Overthinking It: Neither a Berroa Nor a [Ver]lander Be

4

Ben Lindbergh

Players who set the bar high in their rookie seasons naturally have a harder time meeting expectations as sophomores.

A quick glance at the recent fortunes of last year’s Rookie of the Year hopefuls reveals that bringing home the hardware is far from a guarantor of future success. Of those receiving votes in the American League, victor Andrew Bailey, runner-up Elvis Andrus, and fourth-place finisher Jeff Niemann have used their successful starts as springboards for continued or heightened success. However, 2010 has been less kind to the other AL tyros who earned some November lovin’ from the BBWAA. A mere eight months ago, Rick Porcello was mowing down the Twins in the Metrodome as the Tigers’ season entered overtime; now he finds himself sporting an ERA over five (Skill-Interactive and otherwise). Gordon Beckham and his TAv below the terrible twos (.196, to be precise) have earned Ozzie Guillen’s ire (a distinction shared by many), and Brett Anderson, all but christened Cy Youngster prior to the season, may have pitched his last.
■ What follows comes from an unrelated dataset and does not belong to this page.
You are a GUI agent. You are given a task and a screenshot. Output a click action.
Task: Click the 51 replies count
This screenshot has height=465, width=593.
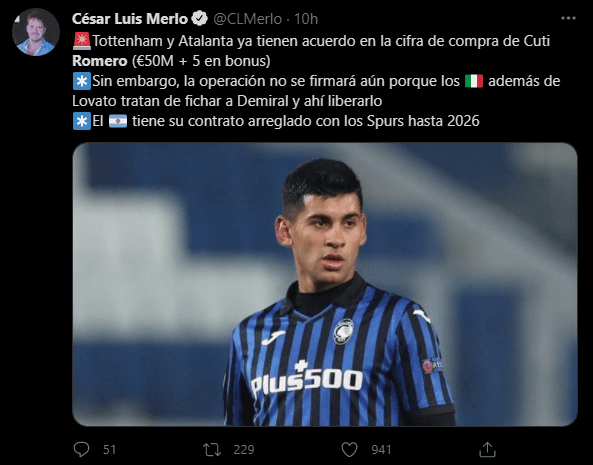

In the NL, the picture is similarly muddled. Andrew McCutchen and Tommy Hanson (at least from a defense-independent perspective) have made strides toward stardom, and J.A. Happ and Casey McGehee have sustained their performance, but top vote-getter Chris Coghlan’s sub-replacement performance has placed him in the unenviable position of having to refrain from looking back, lest he find Mike Stanton gaining.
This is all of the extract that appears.